What is term frequency?
Term frequency refers to the number of times a term or word is found in a text or document. In information retrieval, it is one of the first methods used for finding relevant pieces of information from a larger collection of documents. For example, if you’re looking for a document relevant to search engine optimization, it would be reasonable to assume that the pages that contain these words, or those that contain the words most often, are more relevant to what you’re looking for than documents that do not contain it.
Since its first use, many different variations of term frequency have been used. At first, term frequency simply used the number of times a word was featured in a document, without taking the length of the document into account. Later, new variations were added, varying from variations that are adjusted to the document length (compared to the total number of words), to methods that compare the word’s use to the most common words in the document.
How does term frequency work?
Although many variations of how term frequency is used today exist, it always revolves around the number of times a word can be found in a document. Term frequency can be an effective way of filtering out documents or pages that aren’t relevant due to them not containing the term(s).
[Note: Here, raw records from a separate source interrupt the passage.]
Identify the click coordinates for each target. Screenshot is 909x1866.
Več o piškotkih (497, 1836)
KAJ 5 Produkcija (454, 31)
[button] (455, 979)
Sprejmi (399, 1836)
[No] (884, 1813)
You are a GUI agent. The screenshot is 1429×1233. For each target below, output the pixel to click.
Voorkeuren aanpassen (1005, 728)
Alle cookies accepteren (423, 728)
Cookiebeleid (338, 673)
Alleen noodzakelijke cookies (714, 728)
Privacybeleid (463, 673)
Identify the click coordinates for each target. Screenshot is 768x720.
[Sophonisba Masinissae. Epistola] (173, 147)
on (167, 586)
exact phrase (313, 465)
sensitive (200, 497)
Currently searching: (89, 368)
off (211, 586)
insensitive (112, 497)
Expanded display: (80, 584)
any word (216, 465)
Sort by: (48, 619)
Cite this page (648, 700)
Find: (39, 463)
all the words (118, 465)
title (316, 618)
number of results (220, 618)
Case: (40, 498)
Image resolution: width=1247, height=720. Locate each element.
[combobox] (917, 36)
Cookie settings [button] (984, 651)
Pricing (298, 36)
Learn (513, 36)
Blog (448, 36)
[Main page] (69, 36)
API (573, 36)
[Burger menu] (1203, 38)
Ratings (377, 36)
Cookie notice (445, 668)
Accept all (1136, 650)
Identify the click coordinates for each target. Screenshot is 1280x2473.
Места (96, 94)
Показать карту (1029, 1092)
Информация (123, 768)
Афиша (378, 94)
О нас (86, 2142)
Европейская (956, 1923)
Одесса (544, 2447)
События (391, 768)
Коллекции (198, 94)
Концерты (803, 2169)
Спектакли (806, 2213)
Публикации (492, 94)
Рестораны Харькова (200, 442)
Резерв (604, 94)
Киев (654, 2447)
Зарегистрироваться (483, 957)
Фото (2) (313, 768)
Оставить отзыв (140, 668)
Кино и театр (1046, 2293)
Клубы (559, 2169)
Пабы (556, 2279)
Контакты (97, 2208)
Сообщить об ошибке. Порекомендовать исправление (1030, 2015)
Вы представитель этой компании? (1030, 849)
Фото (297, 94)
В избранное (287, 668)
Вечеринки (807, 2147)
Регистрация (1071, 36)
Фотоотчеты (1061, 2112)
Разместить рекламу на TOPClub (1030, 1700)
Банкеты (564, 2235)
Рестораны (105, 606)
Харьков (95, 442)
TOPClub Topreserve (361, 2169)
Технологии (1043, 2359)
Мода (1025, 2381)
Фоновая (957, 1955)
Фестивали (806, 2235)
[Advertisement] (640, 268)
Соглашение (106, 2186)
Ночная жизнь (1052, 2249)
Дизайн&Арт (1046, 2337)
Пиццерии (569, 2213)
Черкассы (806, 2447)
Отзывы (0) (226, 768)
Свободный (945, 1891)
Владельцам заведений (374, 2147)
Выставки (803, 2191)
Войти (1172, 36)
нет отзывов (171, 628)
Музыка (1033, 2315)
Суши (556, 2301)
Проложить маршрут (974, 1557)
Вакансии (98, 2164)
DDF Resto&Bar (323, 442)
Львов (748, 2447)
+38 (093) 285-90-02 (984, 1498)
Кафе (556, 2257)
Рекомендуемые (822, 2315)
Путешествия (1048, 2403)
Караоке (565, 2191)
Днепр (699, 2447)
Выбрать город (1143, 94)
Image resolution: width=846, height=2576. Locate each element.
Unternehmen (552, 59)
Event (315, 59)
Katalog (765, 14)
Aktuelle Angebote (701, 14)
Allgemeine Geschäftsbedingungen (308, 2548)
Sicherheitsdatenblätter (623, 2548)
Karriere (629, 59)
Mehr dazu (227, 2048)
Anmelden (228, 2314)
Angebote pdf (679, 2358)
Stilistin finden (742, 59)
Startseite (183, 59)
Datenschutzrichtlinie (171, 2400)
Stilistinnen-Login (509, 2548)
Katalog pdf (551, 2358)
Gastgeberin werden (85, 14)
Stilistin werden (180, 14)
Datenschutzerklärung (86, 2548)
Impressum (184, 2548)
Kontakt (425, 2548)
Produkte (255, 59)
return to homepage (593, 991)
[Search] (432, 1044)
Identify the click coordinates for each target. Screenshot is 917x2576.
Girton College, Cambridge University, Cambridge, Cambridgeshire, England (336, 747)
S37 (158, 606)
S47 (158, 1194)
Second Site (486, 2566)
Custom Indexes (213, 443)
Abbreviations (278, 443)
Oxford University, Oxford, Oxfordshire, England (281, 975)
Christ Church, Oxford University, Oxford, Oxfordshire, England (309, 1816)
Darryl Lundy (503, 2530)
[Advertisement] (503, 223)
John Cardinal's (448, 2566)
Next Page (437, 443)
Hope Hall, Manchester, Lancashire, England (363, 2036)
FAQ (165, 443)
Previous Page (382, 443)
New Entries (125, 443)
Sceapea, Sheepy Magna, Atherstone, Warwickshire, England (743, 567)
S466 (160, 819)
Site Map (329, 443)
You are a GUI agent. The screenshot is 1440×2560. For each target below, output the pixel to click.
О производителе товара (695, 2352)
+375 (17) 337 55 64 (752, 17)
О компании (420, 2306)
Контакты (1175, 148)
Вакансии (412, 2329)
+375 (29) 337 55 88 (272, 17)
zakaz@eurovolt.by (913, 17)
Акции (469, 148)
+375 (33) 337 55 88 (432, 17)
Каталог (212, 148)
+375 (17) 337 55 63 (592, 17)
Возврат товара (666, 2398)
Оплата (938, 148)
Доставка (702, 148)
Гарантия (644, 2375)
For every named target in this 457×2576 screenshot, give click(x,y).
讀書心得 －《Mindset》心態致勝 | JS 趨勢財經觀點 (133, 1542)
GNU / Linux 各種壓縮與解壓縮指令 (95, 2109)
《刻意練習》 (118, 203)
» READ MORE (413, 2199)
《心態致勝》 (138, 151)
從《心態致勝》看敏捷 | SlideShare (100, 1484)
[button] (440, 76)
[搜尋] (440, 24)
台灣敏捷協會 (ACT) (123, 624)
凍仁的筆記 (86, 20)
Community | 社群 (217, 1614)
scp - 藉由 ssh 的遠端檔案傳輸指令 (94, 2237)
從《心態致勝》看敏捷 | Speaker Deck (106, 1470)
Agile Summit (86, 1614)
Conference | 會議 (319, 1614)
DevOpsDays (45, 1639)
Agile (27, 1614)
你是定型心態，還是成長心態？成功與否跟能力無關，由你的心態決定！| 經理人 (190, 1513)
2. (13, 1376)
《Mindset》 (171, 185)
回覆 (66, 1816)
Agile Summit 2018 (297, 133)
It can also be a good way to initially order the pages based on relevance when comparing the number of times a word is mentioned on the page. However, you’ll often see more complex variations of term frequency being mixed with other factors in algorithms made for sorting documents/pages.
What can term frequency be used for?
One of the ways that term frequency is used is to help computer programs gauge relevancy. These sorting programs, also called sorting algorithms, work to remove all irrelevant documents/pages and order the rest based on relevance. In the early days, simple sorting algorithms based on term frequency were used by Google and other search engines for sorting search results. This often led to people hiding extra keywords on their page to make the page seem more relevant. Nowadays, sorting algorithms are more complex, with hundreds of different factors and more intricate ways of determining relevance.
Term frequency is also an important part of TF-IDF - a method used to find the relevance of certain words in a document.
Term frequency and TF-IDF
Term Frequency – Inverse Document Frequency, also called TF-IDF, is a method for determining the relevance of a word in a document. TF-IDF combines term frequency with inverse document frequency to gauge the relevance of a word in a document, compared to all the other documents in the collection. Each word is assigned a value based on inverse document frequency, which looks at how often a word appears in the other documents. This indicates how unique a term is, which can be used to determine how much information a term provides.
Terms like “the” and “a” are seen many times throughout all documents, whereas more meaningful words like, for example, “SEO” or “search engine” aren’t seen as often and therefore given a higher value. The value then increases depending on the term frequency. TF-IDF has shown to be very effective at filtering stop words as well as words used very often in specific industries.
Screenshot of Seobility’s TF*IDF tool that uses TF-IDF to optimize content for SEO.
Relevance to SEO
Term frequency continues to be an important part of SEO. Although Google and other search engines have long moved past solely using term frequency for gauging relevance, ensuring your content contains enough relevant words still appears to be an important part of optimizing content for search engines. Term Frequency can also be used to identify important terms on competing pages. This helps you in finding which topics you need to cover and which keywords may offer SEO opportunities.